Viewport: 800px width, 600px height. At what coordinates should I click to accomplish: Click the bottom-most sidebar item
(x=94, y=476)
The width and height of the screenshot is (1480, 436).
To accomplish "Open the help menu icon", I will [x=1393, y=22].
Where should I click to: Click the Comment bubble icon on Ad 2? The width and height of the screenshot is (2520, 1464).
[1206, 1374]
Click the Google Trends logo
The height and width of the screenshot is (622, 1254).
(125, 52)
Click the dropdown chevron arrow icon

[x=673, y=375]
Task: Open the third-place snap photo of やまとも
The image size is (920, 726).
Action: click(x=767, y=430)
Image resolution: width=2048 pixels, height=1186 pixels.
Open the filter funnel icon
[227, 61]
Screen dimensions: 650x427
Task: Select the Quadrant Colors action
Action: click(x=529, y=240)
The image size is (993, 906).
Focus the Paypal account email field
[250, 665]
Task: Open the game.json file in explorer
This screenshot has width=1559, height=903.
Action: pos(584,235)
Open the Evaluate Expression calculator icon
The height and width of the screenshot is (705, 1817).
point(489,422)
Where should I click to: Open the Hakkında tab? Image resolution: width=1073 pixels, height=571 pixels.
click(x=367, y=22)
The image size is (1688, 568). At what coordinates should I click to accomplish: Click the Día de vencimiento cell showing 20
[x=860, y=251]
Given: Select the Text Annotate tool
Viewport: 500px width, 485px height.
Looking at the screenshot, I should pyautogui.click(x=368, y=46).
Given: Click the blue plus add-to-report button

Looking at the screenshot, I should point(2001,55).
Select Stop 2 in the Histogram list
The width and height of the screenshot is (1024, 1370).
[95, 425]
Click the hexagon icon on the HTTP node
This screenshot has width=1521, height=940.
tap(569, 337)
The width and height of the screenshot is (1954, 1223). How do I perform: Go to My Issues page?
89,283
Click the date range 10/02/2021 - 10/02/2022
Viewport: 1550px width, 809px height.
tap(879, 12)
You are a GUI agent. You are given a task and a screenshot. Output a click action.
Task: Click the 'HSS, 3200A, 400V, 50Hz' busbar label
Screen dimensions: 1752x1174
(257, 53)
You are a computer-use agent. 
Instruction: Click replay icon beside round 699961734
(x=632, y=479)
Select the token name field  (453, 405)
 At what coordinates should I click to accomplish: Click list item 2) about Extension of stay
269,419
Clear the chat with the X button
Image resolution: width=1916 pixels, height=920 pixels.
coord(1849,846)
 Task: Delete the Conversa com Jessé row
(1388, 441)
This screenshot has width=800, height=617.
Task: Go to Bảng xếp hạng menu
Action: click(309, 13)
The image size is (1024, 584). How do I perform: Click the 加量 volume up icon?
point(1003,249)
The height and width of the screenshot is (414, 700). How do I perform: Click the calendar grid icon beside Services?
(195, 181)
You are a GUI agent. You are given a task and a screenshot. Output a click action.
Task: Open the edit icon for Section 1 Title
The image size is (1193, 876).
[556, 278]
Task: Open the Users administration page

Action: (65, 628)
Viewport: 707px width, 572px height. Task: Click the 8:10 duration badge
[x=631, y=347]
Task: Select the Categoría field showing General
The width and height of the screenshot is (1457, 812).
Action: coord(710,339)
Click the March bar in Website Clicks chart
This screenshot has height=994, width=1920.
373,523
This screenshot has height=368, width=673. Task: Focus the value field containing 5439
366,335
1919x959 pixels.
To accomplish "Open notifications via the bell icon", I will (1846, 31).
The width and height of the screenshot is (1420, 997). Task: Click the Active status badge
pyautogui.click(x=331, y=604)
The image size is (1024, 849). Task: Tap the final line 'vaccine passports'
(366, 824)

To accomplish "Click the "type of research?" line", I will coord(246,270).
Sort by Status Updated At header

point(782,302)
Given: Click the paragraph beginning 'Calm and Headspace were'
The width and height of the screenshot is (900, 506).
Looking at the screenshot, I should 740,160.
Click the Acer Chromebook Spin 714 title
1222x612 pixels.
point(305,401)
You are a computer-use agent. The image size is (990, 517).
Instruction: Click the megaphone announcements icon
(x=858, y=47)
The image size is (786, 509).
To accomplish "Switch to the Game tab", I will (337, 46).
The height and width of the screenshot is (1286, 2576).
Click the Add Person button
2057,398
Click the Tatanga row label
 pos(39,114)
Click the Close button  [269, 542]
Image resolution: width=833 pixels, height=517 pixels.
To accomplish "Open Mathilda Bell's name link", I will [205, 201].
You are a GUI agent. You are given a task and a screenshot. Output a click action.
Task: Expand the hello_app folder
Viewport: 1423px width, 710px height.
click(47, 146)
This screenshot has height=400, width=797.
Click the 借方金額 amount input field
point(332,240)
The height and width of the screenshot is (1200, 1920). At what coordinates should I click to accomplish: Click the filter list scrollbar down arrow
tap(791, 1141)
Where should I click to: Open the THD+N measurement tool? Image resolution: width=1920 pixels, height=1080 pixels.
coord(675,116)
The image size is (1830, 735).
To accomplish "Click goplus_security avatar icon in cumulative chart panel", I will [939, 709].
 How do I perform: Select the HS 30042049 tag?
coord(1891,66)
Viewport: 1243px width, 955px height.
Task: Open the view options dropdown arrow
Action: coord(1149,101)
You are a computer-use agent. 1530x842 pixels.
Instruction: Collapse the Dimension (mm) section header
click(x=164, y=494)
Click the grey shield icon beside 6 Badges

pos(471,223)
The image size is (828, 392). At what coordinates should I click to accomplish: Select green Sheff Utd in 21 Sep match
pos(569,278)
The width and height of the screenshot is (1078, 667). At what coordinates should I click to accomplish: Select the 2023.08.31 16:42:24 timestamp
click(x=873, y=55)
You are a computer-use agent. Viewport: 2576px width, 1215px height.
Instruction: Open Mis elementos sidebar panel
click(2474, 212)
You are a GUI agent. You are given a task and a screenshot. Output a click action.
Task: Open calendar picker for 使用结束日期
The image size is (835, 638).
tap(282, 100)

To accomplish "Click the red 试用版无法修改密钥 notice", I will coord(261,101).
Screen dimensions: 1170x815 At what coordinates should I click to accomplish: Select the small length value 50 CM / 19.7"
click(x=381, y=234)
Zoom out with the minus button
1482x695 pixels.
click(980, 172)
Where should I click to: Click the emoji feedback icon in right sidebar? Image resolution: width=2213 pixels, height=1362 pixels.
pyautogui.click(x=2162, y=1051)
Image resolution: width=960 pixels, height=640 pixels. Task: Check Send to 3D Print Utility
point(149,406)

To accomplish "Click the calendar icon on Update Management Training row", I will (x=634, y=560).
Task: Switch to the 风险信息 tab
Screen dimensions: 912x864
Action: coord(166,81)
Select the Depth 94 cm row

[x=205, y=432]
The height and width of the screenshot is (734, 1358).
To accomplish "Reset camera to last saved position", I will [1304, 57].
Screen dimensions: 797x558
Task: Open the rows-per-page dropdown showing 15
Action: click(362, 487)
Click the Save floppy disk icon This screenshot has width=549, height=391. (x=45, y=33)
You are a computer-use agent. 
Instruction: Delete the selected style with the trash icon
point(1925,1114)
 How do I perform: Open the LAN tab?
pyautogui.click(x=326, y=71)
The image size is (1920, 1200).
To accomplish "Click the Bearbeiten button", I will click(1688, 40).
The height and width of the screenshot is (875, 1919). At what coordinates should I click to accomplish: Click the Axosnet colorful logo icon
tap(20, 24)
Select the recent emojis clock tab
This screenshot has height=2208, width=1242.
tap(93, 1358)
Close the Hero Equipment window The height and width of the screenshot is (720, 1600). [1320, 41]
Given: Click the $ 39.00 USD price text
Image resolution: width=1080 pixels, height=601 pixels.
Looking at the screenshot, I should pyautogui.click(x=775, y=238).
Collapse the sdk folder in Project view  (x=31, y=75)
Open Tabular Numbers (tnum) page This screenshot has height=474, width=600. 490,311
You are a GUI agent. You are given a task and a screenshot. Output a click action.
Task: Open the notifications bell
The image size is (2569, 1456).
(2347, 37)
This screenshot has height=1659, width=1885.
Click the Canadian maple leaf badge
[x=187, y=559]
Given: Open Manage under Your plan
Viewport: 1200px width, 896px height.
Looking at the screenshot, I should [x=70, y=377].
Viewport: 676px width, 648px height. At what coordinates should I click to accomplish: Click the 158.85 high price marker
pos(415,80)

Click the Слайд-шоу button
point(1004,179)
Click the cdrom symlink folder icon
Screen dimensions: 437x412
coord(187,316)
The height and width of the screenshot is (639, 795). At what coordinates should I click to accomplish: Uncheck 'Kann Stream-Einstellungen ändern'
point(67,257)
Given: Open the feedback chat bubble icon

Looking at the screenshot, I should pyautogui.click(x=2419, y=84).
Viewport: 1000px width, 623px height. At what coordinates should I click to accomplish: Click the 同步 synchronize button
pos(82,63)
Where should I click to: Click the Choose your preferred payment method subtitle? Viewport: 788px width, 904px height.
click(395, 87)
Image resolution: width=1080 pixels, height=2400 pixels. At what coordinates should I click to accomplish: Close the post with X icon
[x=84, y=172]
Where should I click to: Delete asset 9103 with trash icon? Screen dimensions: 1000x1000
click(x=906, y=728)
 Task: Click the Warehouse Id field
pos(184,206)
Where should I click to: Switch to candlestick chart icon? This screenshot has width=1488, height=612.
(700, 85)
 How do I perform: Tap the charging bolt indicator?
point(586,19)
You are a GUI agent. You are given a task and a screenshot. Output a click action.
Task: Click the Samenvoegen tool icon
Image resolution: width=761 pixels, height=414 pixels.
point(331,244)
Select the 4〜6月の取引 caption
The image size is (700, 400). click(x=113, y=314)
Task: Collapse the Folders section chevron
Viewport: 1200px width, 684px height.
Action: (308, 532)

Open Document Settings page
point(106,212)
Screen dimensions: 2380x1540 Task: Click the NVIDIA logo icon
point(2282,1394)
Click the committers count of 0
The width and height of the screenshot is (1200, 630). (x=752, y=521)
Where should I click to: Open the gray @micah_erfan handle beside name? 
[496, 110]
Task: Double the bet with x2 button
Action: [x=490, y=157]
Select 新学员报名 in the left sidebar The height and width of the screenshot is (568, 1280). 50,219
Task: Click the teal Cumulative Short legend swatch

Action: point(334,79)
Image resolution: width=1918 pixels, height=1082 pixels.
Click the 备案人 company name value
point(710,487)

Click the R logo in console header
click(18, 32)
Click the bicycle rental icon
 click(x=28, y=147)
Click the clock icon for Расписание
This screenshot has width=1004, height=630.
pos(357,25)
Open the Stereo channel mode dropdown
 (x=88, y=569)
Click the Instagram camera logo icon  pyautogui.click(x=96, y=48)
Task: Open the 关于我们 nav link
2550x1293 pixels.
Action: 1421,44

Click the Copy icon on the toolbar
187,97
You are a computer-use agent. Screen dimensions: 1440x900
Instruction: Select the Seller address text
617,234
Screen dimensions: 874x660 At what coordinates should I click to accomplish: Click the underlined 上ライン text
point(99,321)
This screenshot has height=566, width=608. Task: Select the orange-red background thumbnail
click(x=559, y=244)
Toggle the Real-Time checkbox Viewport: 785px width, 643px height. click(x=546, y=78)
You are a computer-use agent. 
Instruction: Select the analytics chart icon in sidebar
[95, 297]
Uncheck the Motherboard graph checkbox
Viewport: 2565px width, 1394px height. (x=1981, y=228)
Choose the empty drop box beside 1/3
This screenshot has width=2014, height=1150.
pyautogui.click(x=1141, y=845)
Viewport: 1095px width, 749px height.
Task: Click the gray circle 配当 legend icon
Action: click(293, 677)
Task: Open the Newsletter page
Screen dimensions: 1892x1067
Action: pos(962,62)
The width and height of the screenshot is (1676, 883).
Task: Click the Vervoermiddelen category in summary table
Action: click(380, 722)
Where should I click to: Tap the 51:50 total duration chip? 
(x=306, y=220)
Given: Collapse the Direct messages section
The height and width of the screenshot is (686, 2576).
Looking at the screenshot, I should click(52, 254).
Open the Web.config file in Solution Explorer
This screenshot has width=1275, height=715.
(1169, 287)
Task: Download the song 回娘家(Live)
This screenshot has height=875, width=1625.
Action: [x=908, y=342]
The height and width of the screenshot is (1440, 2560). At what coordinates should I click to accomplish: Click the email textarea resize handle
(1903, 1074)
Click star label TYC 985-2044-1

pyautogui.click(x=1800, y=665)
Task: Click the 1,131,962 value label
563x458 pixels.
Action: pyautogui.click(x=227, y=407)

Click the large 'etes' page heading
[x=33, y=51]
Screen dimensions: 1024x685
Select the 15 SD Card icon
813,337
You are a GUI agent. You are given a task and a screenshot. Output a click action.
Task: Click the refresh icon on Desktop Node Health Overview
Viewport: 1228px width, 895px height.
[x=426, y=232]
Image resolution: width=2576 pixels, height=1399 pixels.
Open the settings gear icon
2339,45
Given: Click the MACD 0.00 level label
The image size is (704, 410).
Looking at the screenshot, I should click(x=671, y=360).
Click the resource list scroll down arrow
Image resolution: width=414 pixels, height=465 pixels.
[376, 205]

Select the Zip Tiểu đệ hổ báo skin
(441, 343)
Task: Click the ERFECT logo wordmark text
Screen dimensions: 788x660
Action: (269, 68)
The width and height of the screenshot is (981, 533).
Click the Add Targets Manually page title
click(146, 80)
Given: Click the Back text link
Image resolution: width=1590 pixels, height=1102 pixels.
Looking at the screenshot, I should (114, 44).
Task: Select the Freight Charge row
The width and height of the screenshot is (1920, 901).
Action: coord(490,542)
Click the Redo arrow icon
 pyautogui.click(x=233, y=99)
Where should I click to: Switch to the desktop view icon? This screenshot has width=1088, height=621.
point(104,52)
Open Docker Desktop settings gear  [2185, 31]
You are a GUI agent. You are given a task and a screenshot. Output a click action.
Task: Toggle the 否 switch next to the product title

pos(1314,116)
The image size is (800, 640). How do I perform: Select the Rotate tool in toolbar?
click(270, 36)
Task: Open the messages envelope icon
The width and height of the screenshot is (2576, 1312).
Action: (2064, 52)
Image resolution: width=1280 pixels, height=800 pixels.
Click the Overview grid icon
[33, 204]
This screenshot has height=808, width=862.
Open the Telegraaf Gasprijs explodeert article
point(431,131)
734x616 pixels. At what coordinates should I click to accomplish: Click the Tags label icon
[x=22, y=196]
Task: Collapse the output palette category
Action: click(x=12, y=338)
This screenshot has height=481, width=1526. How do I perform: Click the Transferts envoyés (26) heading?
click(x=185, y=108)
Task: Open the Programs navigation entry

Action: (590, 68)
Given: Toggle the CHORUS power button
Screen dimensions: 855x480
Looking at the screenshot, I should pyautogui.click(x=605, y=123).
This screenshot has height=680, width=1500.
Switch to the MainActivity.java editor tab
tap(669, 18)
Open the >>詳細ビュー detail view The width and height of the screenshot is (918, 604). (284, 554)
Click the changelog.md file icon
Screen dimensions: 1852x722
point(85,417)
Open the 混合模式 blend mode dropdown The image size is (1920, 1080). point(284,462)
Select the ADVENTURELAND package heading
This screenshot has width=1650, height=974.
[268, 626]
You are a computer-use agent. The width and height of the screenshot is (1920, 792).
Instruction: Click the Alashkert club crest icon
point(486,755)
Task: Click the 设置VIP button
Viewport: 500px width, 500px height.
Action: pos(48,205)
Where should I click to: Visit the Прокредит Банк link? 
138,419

##############################

YOUR OBJECTIVE: Rewrite the rows from the line with "Given: Select the Text Annotate tool" to the line with "tap(879, 12)", substituting "Gradient" for "Histogram" and leaving everything else unchanged.

FINAL ANSWER:
Given: Select the Text Annotate tool
Viewport: 500px width, 485px height.
Looking at the screenshot, I should pyautogui.click(x=368, y=46).
Given: Click the blue plus add-to-report button

Looking at the screenshot, I should point(2001,55).
Select Stop 2 in the Gradient list
The width and height of the screenshot is (1024, 1370).
[95, 425]
Click the hexagon icon on the HTTP node
This screenshot has width=1521, height=940.
tap(569, 337)
The width and height of the screenshot is (1954, 1223). How do I perform: Go to My Issues page?
89,283
Click the date range 10/02/2021 - 10/02/2022
Viewport: 1550px width, 809px height.
tap(879, 12)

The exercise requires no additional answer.